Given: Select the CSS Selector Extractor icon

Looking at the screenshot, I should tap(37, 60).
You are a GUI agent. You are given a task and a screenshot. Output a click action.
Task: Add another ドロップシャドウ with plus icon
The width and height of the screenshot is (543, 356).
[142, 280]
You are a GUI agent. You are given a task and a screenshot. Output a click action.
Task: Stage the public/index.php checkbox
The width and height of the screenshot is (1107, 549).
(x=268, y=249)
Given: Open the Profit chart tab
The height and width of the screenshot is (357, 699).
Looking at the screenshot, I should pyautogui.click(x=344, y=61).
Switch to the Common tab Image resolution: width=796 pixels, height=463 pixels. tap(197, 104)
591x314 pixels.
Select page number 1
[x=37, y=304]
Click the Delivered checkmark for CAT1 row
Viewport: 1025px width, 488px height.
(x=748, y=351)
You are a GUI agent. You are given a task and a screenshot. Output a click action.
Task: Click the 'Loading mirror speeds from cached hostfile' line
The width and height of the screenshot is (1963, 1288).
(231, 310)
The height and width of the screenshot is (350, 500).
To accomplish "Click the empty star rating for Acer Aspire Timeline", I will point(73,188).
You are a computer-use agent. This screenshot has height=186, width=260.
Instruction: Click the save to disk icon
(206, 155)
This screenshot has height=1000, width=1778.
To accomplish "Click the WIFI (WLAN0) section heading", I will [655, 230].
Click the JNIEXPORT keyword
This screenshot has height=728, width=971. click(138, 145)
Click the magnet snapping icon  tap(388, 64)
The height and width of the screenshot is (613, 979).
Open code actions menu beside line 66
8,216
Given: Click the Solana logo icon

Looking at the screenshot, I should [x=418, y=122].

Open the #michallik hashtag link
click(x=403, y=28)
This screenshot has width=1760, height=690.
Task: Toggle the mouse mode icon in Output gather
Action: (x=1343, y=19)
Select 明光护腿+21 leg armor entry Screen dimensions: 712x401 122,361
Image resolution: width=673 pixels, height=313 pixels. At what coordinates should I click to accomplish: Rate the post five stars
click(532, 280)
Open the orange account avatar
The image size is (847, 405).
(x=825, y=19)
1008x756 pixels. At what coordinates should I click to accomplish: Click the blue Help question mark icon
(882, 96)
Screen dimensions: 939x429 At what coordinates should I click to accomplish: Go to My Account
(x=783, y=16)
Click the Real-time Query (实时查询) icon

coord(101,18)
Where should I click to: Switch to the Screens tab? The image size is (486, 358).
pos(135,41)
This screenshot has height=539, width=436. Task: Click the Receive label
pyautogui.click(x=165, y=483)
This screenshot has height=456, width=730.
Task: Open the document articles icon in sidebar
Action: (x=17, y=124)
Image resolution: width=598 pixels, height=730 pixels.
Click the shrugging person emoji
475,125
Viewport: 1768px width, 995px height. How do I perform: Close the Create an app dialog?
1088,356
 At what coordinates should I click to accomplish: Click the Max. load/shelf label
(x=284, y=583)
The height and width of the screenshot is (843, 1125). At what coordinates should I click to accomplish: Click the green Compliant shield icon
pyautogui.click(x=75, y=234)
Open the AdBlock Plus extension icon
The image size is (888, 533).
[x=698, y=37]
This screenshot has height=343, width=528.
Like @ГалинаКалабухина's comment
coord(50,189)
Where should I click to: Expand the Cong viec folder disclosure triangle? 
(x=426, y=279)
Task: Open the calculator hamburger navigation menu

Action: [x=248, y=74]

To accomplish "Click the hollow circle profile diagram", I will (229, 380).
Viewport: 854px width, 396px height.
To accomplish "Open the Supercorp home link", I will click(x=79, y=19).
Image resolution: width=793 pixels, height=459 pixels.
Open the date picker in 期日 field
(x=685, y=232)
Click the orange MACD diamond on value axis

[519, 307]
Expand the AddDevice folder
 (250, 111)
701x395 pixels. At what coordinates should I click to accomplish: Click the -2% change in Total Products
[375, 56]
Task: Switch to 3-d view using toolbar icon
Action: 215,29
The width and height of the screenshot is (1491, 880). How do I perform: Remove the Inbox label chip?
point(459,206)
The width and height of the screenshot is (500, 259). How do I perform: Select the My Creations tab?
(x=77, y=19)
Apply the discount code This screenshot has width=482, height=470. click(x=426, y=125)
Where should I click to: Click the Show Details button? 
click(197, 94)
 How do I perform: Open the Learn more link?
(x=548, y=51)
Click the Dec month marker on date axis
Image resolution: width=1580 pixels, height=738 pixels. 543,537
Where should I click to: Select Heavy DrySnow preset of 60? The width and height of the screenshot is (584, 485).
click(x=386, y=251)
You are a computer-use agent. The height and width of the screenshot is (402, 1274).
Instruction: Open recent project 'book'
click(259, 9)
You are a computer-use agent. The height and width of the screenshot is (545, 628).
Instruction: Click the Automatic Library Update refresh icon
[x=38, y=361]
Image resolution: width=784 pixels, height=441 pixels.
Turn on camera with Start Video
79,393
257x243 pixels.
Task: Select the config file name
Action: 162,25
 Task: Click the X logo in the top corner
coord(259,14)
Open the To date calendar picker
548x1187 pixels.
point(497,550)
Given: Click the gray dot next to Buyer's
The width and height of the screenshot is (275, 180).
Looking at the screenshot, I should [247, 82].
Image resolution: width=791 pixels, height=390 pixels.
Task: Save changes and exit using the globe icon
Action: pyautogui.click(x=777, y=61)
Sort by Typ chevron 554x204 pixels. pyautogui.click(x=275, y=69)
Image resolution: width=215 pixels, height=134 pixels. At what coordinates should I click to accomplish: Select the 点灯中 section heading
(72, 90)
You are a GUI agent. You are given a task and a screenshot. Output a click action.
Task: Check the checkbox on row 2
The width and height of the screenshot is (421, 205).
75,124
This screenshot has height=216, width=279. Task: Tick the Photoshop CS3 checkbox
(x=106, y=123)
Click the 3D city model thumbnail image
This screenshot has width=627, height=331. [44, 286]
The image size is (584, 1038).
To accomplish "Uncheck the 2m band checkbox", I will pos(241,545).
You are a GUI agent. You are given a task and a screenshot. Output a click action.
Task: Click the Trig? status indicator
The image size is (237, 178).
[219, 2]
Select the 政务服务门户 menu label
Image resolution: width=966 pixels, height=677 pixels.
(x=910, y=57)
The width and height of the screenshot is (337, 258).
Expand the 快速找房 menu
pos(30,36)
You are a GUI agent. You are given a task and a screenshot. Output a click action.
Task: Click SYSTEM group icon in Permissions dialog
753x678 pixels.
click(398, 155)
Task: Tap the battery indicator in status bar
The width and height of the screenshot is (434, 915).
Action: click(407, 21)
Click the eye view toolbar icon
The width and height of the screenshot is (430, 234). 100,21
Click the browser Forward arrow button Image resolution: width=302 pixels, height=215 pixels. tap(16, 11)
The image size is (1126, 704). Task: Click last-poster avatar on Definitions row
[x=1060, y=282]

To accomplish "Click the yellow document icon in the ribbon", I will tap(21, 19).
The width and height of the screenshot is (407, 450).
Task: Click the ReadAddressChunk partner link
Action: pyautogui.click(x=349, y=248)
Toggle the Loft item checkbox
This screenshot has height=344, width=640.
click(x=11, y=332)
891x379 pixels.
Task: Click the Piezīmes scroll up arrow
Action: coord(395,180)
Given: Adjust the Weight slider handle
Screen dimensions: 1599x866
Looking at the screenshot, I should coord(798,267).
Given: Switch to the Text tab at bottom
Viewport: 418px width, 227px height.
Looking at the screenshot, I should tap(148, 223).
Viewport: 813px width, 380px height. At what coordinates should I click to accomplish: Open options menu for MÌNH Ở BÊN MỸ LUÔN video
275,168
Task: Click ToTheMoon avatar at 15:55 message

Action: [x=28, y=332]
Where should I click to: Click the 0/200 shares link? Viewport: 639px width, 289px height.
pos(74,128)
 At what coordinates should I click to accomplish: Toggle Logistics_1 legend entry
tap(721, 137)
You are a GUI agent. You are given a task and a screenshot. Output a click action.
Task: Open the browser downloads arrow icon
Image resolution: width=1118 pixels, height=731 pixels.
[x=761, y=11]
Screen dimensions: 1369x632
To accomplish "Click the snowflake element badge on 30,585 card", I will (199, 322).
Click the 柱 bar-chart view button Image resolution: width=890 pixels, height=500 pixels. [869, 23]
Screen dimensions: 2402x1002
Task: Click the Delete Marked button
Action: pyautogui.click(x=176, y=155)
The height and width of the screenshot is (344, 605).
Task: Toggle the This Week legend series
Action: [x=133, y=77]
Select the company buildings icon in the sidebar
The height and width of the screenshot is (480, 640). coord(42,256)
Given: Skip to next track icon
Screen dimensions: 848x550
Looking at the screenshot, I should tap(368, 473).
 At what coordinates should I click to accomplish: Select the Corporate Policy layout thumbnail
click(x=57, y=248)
********
# [DESCRIPTION OF THE TASK]
Copy word for word the part of the material that opens with the line containing "At what coordinates should I click to accomplish: Toggle" and closes with the line containing "Looking at the screenshot, I should tap(368, 473).", both of those lines included.

# [FULL OUTPUT]
 At what coordinates should I click to accomplish: Toggle Logistics_1 legend entry
tap(721, 137)
You are a GUI agent. You are given a task and a screenshot. Output a click action.
Task: Open the browser downloads arrow icon
Image resolution: width=1118 pixels, height=731 pixels.
[x=761, y=11]
Screen dimensions: 1369x632
To accomplish "Click the snowflake element badge on 30,585 card", I will (199, 322).
Click the 柱 bar-chart view button Image resolution: width=890 pixels, height=500 pixels. [869, 23]
Screen dimensions: 2402x1002
Task: Click the Delete Marked button
Action: pyautogui.click(x=176, y=155)
The height and width of the screenshot is (344, 605).
Task: Toggle the This Week legend series
Action: [x=133, y=77]
Select the company buildings icon in the sidebar
The height and width of the screenshot is (480, 640). coord(42,256)
Given: Skip to next track icon
Screen dimensions: 848x550
Looking at the screenshot, I should tap(368, 473).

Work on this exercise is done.